Task brief — Only lines holding "will" are needed; copy each of them from the data below.

Records supplied —
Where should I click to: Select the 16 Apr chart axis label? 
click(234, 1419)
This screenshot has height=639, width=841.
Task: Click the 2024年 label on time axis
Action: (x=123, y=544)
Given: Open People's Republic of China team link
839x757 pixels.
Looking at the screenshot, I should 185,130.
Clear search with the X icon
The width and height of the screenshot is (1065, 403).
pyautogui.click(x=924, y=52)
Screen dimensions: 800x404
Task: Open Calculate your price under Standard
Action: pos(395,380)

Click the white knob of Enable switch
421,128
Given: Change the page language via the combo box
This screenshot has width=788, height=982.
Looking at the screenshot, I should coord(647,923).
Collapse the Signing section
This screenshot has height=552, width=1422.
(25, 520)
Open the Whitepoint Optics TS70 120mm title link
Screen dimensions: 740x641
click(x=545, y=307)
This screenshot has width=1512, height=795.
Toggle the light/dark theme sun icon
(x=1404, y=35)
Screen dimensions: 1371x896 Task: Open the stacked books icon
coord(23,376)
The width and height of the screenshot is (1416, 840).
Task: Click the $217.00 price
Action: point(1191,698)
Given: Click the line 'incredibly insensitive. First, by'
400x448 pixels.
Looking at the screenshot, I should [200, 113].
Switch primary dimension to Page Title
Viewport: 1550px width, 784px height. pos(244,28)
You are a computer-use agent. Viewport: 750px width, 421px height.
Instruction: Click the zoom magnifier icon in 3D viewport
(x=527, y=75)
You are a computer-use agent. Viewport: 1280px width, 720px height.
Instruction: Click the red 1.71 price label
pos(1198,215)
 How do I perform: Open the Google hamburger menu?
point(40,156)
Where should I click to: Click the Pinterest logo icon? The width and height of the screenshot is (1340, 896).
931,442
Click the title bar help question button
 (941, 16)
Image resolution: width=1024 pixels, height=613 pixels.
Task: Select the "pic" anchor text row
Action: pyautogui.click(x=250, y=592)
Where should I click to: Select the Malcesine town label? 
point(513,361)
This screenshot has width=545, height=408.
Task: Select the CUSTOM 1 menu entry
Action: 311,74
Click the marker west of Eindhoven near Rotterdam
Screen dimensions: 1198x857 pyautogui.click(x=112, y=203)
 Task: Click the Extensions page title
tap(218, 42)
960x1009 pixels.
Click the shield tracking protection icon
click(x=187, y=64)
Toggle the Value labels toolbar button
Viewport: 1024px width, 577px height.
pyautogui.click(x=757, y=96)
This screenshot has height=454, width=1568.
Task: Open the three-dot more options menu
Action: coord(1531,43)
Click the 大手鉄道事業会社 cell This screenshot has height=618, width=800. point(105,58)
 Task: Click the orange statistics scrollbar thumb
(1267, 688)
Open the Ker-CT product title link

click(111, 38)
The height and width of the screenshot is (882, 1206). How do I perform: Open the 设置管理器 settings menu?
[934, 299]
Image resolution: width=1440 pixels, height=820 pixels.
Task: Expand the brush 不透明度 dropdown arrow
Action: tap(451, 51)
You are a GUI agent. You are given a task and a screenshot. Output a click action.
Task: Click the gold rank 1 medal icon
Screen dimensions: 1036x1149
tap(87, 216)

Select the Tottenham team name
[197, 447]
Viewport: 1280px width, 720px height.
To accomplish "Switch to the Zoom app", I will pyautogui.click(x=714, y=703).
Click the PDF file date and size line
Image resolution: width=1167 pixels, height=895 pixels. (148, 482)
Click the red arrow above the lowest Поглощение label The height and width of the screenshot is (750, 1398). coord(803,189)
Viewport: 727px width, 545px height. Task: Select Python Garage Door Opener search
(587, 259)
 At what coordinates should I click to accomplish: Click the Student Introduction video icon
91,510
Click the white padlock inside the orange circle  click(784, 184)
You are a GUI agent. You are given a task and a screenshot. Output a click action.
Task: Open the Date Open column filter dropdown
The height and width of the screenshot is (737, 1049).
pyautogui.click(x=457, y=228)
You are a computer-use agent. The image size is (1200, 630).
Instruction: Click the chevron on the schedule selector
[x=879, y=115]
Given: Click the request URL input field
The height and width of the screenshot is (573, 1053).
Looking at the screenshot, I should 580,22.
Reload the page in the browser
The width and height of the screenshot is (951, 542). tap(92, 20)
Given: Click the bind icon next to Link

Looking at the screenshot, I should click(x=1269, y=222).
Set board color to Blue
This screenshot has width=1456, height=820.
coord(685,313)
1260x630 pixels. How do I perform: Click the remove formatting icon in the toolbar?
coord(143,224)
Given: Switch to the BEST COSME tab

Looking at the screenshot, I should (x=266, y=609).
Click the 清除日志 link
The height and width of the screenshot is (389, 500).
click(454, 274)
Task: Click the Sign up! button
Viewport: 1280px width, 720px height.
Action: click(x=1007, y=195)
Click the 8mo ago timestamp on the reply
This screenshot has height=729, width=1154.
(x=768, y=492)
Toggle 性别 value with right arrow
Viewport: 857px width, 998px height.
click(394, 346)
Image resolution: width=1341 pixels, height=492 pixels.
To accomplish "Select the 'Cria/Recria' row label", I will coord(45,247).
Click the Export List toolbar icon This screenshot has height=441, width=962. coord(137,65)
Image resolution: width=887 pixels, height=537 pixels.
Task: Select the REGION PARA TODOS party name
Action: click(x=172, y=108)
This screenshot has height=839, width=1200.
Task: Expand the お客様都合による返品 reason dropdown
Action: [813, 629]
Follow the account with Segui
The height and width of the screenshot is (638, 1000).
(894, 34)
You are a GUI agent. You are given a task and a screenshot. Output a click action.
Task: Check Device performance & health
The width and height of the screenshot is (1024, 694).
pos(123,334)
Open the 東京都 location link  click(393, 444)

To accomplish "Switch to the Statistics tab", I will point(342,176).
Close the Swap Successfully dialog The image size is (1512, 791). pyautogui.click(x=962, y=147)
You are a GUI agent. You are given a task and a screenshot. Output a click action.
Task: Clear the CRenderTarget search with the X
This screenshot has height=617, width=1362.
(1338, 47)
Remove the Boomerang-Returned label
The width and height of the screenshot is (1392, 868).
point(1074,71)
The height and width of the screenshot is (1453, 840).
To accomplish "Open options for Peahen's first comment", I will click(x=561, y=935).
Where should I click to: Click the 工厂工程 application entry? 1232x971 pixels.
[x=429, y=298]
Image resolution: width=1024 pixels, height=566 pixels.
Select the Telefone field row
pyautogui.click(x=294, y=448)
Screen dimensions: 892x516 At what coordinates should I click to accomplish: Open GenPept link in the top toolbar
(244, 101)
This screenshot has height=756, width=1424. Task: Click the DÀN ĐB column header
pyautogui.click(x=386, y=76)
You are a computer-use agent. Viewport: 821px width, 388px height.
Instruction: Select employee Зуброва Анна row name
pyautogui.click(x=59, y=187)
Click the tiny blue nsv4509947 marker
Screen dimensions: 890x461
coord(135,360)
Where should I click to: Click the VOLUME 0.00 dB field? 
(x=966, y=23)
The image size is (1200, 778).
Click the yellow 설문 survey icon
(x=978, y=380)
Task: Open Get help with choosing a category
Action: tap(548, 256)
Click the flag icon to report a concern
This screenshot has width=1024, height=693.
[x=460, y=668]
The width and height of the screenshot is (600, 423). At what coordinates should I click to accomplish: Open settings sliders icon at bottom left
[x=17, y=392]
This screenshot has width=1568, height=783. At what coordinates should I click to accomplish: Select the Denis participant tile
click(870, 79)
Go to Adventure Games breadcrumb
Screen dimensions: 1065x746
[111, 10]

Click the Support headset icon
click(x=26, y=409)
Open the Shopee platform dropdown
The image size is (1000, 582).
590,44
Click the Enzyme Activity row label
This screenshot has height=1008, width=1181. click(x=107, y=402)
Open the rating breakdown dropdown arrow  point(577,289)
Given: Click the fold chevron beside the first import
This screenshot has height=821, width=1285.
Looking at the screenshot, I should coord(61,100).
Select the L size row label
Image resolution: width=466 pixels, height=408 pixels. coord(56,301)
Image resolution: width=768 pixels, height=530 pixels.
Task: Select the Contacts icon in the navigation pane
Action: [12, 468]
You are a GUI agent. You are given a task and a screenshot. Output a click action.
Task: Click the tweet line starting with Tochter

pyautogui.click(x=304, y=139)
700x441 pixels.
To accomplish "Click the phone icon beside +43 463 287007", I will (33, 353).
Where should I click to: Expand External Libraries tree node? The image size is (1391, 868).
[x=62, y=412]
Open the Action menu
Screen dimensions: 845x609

Exercise result —
To accomplish "Switch to the Zoom app", I will pyautogui.click(x=714, y=703).
To accomplish "Select the 'Cria/Recria' row label", I will coord(45,247).
To accomplish "Switch to the Statistics tab", I will point(342,176).
To accomplish "Open options for Peahen's first comment", I will click(x=561, y=935).
To accomplish "Click the phone icon beside +43 463 287007", I will (33, 353).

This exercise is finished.